Reading text:

· · ·

What I had in mind for the ##j##th coordinate function was a function that mapped the ##j##th coordinate of a point ##\vec x\in \mathbb R^n## to the ##j##th coordinate of ##f(\vec x)##, where the coordinates are in a chosen coordinate system. That function would be a map from a subset of ##\mathbb R## to itself and so is not barred from being injective.

I'll try to formalise that as follows:

Let C be a coordinate system for ##\mathbb R^n##. That means there are subsets ##A_1,...,A_n## of ##\mathbb R##, projection functions ##p^C_j:\mathbb R_n\to A_j## for ##j=1,...,n## and a bijective coordinate map ##p^C:\mathbb R^n\to A_1\times....\times A_n## such that ##p^C(\vec x)=(p_1^C(\vec x), ...,p_n^C(\vec x))##.

Let ##S_j^C## be the Cartesian product of the ##A_1,...,A_n##, excluding ##A_j##, so it's a subset of ##\mathbb R^{n-1}##.
Then for ##\vec u\in S_j^C## define the function ##f^{C,j}_{\vec u}:A_j\to A_j## such that, for ##r\in A_j## we have ##f^{C,j}_{\vec u} (r)= p^C_j\circ f\circ \left(p^C\right)^{-1}\left((u_1,u_2,...,u_{j-1},r,u_j,....u_{n-1})\right)##.

· · ·

(Items from a dataset)

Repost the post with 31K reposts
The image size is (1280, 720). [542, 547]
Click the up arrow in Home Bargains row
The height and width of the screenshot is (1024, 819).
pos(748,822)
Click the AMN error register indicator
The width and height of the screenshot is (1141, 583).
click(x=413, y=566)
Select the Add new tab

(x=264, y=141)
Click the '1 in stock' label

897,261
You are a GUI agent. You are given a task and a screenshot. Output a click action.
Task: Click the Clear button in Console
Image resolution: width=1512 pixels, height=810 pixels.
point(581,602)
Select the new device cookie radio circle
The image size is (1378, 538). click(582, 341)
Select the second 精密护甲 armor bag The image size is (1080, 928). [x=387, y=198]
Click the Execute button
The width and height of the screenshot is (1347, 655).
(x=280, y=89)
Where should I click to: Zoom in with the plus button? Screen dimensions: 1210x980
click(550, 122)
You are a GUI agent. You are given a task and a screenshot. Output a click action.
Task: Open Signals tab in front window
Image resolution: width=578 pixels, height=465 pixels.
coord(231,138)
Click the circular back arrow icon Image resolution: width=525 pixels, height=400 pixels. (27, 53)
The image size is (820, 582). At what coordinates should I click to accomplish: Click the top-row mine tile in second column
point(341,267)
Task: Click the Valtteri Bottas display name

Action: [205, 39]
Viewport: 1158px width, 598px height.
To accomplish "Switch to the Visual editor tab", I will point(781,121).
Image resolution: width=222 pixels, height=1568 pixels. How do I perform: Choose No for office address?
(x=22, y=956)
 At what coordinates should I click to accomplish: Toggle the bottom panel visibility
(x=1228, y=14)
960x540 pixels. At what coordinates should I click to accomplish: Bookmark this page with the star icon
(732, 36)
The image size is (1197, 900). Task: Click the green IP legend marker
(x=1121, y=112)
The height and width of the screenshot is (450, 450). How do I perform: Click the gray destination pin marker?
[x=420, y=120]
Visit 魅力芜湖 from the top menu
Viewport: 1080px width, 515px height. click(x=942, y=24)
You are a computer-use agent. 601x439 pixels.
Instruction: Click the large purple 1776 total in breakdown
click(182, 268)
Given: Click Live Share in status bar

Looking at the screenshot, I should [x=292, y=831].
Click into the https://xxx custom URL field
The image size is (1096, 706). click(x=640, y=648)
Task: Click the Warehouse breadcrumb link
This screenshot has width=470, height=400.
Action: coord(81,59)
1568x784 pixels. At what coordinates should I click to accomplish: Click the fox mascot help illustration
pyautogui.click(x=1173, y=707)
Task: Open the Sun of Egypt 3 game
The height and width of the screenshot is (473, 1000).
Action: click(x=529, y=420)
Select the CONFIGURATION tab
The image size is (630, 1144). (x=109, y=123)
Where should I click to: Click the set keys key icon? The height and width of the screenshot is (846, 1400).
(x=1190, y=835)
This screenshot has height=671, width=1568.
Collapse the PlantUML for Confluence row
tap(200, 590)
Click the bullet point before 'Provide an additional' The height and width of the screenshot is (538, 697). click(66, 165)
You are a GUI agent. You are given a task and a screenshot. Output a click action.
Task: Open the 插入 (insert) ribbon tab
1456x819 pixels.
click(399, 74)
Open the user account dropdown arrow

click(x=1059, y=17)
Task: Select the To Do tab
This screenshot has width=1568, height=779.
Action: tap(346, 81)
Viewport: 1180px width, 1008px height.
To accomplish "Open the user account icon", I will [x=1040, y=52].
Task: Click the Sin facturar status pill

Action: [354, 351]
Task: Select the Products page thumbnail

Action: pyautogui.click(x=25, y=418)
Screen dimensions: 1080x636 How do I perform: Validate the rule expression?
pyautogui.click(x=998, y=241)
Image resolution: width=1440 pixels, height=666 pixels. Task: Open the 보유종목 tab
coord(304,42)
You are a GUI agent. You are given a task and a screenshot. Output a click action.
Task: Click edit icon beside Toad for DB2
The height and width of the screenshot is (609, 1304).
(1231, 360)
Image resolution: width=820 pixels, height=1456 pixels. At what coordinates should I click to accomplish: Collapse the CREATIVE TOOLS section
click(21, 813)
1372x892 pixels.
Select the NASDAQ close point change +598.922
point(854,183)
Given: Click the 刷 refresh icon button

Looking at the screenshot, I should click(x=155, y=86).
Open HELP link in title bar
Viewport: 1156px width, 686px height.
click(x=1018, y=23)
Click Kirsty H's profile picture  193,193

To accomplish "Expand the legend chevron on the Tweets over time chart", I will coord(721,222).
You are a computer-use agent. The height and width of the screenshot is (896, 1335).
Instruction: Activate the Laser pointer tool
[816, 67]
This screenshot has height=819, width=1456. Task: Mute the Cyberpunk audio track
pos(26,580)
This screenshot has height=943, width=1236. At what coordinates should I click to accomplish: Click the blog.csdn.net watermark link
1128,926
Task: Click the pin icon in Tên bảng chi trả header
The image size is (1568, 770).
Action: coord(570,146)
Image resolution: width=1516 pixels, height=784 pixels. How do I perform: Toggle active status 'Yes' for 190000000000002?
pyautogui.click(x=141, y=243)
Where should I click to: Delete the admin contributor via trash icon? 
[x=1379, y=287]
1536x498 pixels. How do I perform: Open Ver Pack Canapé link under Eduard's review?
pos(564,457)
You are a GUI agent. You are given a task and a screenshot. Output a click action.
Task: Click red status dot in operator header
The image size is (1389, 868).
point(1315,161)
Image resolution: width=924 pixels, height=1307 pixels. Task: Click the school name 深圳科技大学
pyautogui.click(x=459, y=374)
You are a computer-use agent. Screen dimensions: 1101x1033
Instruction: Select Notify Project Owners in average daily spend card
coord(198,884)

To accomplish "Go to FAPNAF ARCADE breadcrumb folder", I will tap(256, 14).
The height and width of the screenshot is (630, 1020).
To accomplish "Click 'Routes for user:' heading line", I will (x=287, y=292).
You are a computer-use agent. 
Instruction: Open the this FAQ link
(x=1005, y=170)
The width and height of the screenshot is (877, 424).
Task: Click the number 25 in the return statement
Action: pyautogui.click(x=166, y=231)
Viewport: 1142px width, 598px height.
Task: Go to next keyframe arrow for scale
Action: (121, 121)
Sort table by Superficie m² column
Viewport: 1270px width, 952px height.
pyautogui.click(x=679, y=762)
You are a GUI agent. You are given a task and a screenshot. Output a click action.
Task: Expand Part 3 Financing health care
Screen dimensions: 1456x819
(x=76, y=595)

· · ·

Challenges:
1. Could you return the part of the coordinate passage that opens with the words containing "I'll try to" and closes with "x), ...,p_n^C(\vec x))##."?
2. Do these statements agree with the coordinate passage? For each, answer yes or no and quote the deciding words.
(a) The jth coordinate function is ruled out from being injective.
(b) The coordinate map from R^n is bijective.
(c) The Cartesian product S_j^C includes A_j.
The rows have no connection to the coordinate passage.

Answers in order:
1.
I'll try to formalise that as follows:

Let C be a coordinate system for ##\mathbb R^n##. That means there are subsets ##A_1,...,A_n## of ##\mathbb R##, projection functions ##p^C_j:\mathbb R_n\to A_j## for ##j=1,...,n## and a bijective coordinate map ##p^C:\mathbb R^n\to A_1\times....\times A_n## such that ##p^C(\vec x)=(p_1^C(\vec x), ...,p_n^C(\vec x))##.

2.
(a) No: "so is not barred from being injective"
(b) Yes: "a bijective coordinate map"
(c) No: "excluding ##A_j##"